• [Extracted material]:

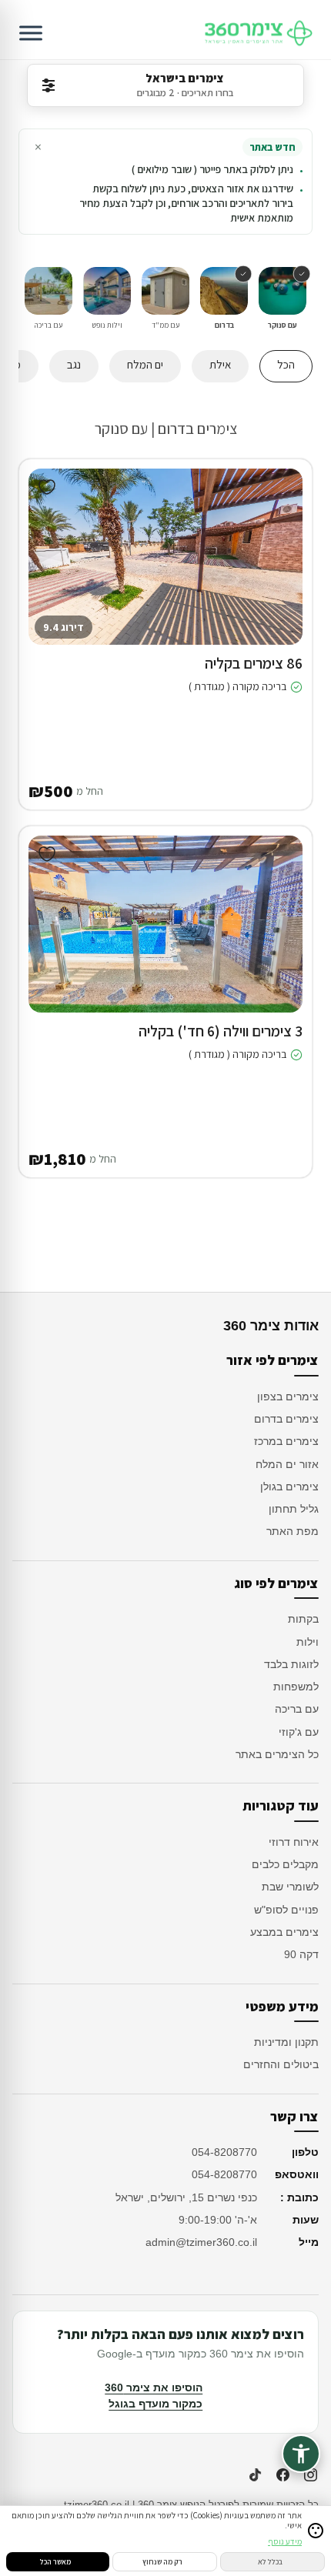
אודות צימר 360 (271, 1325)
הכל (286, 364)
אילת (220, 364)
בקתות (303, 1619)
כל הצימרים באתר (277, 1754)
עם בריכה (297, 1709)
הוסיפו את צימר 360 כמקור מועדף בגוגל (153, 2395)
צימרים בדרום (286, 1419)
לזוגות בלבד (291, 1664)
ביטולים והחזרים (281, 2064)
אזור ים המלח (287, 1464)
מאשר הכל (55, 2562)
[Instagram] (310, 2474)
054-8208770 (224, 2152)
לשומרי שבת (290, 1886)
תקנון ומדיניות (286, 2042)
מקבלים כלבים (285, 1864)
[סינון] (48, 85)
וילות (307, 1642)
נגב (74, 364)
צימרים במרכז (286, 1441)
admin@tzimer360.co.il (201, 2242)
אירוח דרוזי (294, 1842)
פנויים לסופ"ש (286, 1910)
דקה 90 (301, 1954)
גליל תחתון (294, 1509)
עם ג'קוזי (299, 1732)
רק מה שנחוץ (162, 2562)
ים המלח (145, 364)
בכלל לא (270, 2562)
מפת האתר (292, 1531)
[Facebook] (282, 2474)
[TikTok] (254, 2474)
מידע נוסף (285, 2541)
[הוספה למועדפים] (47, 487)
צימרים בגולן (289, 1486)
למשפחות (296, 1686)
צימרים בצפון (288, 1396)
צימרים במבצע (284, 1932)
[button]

• [Problem description]: The response should consist only of the lines from the one containing "[הוספה למועדפים] (47, 487)" to the end of the material above, both included.

• [Solution to the exercise]:
[הוספה למועדפים] (47, 487)
צימרים בגולן (289, 1486)
למשפחות (296, 1686)
צימרים בצפון (288, 1396)
צימרים במבצע (284, 1932)
[button]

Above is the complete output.